* The task
For this exercise, copy the data exactly and omit any images.

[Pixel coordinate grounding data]
------------------------------------------------------------

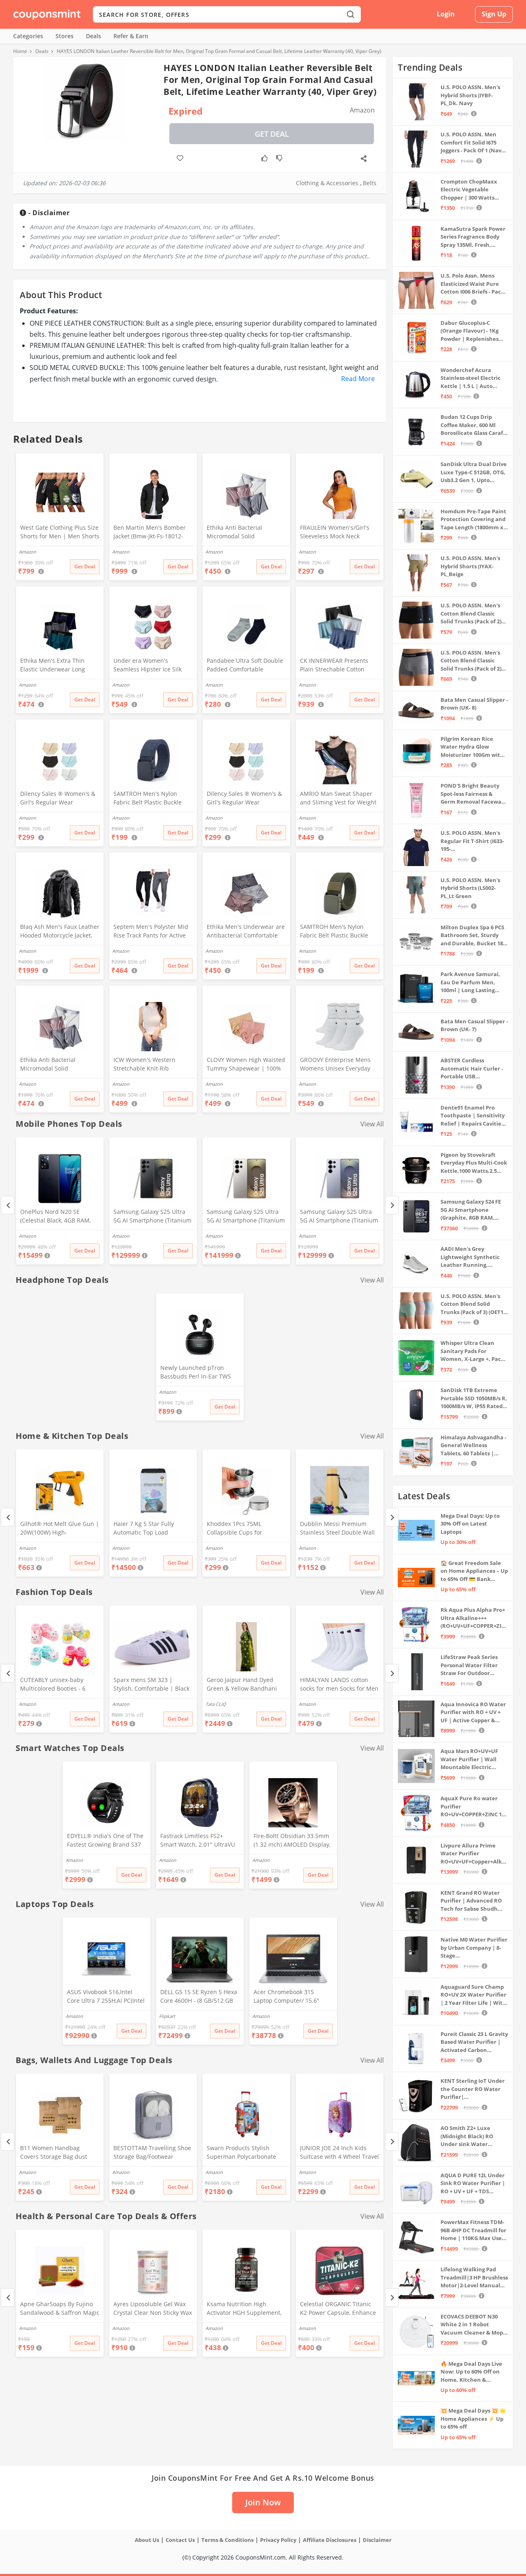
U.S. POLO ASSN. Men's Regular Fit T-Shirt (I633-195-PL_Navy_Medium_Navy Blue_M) (472, 841)
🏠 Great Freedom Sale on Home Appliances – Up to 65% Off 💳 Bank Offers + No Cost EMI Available (474, 1571)
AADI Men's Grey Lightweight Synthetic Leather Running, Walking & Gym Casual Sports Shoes (470, 1257)
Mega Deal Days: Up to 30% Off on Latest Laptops (470, 1523)
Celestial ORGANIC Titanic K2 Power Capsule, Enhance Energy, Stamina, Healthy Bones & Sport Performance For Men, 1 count (338, 2309)
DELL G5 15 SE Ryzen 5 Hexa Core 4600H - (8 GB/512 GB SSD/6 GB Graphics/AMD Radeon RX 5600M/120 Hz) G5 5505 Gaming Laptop (198, 1997)
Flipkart (167, 2016)
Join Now (263, 2502)
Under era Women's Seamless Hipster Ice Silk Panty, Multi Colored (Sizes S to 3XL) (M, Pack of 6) (152, 666)
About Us (147, 2540)
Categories (28, 36)
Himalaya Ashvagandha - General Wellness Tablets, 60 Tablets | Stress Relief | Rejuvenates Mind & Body (473, 1446)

------------------------------------------------------------

* Answer to this task
U.S. POLO ASSN. Men's Regular Fit T-Shirt (I633-195-PL_Navy_Medium_Navy Blue_M) (472, 841)
🏠 Great Freedom Sale on Home Appliances – Up to 65% Off 💳 Bank Offers + No Cost EMI Available (474, 1571)
AADI Men's Grey Lightweight Synthetic Leather Running, Walking & Gym Casual Sports Shoes (470, 1257)
Mega Deal Days: Up to 30% Off on Latest Laptops (470, 1523)
Celestial ORGANIC Titanic K2 Power Capsule, Enhance Energy, Stamina, Healthy Bones & Sport Performance For Men, 1 count (338, 2309)
DELL G5 15 SE Ryzen 5 Hexa Core 4600H - (8 GB/512 GB SSD/6 GB Graphics/AMD Radeon RX 5600M/120 Hz) G5 5505 Gaming Laptop (198, 1997)
Flipkart (167, 2016)
Join Now (263, 2502)
Under era Women's Seamless Hipster Ice Silk Panty, Multi Colored (Sizes S to 3XL) (M, Pack of 6) (152, 666)
About Us (147, 2540)
Categories (28, 36)
Himalaya Ashvagandha - General Wellness Tablets, 60 Tablets | Stress Relief | Rejuvenates Mind & Body (473, 1446)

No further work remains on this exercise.